● The problem
All lines from the first one in the listing below to the one holding "You are a computer-use agent. The image size is (1409, 629).", inclusive, are to be copied exactly.

● Extracted records

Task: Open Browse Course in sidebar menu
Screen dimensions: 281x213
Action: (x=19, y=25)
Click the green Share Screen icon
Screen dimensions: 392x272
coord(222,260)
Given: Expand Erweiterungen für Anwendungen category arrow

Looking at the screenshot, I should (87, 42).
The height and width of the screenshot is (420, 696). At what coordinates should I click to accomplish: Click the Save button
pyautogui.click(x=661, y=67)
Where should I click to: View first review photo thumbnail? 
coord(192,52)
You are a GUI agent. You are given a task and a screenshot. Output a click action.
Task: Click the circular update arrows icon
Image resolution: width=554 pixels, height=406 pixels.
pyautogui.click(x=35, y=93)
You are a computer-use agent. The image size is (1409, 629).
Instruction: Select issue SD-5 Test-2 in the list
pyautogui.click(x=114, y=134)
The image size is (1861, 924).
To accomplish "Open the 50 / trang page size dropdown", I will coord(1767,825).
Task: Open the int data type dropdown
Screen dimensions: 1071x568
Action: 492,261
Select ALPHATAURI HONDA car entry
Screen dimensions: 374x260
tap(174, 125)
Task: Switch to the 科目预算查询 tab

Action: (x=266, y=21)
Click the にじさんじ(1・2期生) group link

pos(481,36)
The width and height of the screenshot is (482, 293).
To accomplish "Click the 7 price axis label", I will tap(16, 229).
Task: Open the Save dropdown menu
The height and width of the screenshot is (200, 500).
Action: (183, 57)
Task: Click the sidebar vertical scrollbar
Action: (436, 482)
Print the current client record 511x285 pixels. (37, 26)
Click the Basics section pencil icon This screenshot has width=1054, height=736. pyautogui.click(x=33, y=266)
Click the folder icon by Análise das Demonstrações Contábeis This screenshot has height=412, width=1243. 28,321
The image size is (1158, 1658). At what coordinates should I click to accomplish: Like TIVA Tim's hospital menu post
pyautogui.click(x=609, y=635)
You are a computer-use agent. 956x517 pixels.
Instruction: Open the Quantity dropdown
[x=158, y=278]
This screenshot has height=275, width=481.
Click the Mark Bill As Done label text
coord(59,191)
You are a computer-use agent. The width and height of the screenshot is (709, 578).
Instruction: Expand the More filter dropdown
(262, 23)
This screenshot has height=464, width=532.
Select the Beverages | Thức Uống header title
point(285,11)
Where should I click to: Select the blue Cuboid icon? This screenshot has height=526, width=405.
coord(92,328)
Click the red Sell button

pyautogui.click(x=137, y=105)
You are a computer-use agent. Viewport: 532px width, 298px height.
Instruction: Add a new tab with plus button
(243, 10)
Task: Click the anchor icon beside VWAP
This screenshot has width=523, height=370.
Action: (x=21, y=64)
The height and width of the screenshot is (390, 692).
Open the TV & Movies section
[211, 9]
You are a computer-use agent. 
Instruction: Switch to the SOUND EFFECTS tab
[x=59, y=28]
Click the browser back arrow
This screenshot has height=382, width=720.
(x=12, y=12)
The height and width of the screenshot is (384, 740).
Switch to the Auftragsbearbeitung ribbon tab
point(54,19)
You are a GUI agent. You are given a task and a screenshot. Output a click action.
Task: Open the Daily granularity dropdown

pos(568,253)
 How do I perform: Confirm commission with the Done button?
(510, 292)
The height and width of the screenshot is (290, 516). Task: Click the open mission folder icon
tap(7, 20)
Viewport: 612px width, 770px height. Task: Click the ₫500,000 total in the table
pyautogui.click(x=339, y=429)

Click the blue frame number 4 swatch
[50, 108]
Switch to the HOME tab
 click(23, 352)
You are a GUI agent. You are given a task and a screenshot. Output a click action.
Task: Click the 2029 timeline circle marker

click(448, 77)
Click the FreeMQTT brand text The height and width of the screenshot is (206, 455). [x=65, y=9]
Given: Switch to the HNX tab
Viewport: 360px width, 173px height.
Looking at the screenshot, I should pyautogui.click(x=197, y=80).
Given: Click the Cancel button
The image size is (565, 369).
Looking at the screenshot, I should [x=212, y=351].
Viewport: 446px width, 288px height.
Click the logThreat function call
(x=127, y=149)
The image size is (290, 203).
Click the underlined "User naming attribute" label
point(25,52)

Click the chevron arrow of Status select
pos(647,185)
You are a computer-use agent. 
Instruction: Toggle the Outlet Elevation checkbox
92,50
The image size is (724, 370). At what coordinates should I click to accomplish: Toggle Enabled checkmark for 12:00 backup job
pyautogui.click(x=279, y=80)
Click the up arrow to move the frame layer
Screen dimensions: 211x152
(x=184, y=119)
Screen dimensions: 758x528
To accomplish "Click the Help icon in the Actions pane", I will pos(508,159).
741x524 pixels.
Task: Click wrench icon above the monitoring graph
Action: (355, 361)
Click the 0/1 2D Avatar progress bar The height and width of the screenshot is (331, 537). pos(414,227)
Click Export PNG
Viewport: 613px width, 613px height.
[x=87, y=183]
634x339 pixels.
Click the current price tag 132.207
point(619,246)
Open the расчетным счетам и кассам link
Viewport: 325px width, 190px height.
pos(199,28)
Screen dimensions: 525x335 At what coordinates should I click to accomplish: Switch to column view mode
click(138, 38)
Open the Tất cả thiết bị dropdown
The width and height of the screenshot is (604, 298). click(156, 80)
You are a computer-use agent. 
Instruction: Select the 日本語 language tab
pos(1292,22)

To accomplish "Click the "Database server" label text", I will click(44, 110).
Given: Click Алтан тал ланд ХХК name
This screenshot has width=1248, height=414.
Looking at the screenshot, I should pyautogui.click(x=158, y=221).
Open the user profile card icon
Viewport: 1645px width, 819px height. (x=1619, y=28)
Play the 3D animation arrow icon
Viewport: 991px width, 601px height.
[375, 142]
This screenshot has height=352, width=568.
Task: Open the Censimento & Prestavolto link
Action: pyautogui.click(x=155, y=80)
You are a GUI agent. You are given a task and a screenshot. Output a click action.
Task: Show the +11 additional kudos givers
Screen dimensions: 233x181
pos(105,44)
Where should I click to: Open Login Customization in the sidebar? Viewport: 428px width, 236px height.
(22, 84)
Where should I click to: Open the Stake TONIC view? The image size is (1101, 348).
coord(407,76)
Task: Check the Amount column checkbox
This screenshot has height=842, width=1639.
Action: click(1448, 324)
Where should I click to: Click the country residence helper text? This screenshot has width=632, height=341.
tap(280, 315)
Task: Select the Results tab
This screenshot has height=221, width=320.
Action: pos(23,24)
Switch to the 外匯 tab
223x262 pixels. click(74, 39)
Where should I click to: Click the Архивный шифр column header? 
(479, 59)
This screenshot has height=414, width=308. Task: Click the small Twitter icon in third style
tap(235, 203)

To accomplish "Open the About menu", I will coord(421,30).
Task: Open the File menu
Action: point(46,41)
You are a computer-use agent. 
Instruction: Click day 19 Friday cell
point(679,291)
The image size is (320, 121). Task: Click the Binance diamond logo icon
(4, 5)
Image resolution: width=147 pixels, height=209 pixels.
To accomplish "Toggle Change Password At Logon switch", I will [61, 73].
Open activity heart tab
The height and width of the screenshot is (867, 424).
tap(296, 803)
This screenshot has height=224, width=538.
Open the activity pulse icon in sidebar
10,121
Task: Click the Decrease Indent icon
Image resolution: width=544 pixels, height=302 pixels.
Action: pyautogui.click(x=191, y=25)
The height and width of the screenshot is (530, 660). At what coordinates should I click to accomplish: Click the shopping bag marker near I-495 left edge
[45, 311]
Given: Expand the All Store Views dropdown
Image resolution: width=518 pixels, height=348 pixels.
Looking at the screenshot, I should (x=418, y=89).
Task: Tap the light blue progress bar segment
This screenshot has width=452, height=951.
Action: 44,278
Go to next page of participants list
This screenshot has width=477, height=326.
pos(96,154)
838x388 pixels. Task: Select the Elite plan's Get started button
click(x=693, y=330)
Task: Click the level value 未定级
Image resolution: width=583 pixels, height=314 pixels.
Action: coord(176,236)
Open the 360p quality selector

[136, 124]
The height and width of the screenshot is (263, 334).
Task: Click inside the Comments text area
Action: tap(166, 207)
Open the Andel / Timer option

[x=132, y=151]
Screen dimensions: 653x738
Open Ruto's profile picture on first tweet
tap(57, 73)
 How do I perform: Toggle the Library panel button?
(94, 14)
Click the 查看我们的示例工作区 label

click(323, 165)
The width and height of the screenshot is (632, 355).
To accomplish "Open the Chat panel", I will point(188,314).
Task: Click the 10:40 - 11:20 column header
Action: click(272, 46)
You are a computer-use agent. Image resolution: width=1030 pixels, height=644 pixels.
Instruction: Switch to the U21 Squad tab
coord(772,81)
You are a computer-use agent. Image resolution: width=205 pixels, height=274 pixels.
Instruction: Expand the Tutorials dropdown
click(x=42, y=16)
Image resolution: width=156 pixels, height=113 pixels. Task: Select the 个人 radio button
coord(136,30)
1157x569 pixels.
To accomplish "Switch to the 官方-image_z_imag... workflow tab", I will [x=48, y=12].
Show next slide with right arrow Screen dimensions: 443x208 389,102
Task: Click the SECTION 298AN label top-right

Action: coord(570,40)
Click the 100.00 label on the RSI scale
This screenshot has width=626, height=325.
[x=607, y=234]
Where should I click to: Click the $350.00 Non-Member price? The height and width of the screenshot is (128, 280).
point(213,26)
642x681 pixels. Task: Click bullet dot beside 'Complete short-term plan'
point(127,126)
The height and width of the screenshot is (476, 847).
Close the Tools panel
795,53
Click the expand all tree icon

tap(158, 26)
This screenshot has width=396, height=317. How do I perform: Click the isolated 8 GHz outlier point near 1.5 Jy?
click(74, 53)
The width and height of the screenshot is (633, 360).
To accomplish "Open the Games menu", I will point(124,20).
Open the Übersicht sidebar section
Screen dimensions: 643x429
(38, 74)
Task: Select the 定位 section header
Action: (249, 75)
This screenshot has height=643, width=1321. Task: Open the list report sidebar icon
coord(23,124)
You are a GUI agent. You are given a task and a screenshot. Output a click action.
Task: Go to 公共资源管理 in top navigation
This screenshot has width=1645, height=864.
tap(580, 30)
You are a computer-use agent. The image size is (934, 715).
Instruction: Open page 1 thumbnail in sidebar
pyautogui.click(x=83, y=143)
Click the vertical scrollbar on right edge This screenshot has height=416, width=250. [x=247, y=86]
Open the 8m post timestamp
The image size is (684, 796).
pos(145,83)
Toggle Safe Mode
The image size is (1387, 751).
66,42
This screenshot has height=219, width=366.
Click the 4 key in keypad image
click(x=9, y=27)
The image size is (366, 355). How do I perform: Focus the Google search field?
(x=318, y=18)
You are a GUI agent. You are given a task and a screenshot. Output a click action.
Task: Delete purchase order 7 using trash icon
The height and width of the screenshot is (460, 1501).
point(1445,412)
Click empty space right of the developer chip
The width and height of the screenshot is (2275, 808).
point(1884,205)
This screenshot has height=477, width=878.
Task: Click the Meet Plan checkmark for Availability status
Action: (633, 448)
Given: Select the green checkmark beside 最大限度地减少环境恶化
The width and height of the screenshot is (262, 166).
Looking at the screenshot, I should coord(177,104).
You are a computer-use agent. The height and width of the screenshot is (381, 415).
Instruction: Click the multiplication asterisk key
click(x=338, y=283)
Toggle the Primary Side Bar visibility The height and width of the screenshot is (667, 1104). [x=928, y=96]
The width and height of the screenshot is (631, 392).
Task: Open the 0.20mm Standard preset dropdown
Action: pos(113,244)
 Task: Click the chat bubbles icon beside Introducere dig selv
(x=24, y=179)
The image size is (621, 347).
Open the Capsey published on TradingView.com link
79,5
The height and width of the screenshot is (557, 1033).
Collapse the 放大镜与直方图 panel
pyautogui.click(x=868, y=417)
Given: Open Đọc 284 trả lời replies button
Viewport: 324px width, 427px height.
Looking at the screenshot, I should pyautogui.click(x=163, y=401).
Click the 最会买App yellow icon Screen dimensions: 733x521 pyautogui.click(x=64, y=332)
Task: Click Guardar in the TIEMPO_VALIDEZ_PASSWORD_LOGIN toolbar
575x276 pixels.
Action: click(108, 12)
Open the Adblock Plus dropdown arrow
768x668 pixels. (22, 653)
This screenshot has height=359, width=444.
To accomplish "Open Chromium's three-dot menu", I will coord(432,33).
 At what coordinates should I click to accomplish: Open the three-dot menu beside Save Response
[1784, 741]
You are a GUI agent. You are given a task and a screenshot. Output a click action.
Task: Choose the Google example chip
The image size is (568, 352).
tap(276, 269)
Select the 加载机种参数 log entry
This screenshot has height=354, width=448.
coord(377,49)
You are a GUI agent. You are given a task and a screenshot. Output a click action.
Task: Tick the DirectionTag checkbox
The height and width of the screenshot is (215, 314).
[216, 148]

● Exercise response
Task: Open Browse Course in sidebar menu
Screen dimensions: 281x213
Action: (x=19, y=25)
Click the green Share Screen icon
Screen dimensions: 392x272
coord(222,260)
Given: Expand Erweiterungen für Anwendungen category arrow

Looking at the screenshot, I should (87, 42).
The height and width of the screenshot is (420, 696). At what coordinates should I click to accomplish: Click the Save button
pyautogui.click(x=661, y=67)
Where should I click to: View first review photo thumbnail? 
coord(192,52)
You are a GUI agent. You are given a task and a screenshot. Output a click action.
Task: Click the circular update arrows icon
Image resolution: width=554 pixels, height=406 pixels.
pyautogui.click(x=35, y=93)
You are a computer-use agent. The image size is (1409, 629).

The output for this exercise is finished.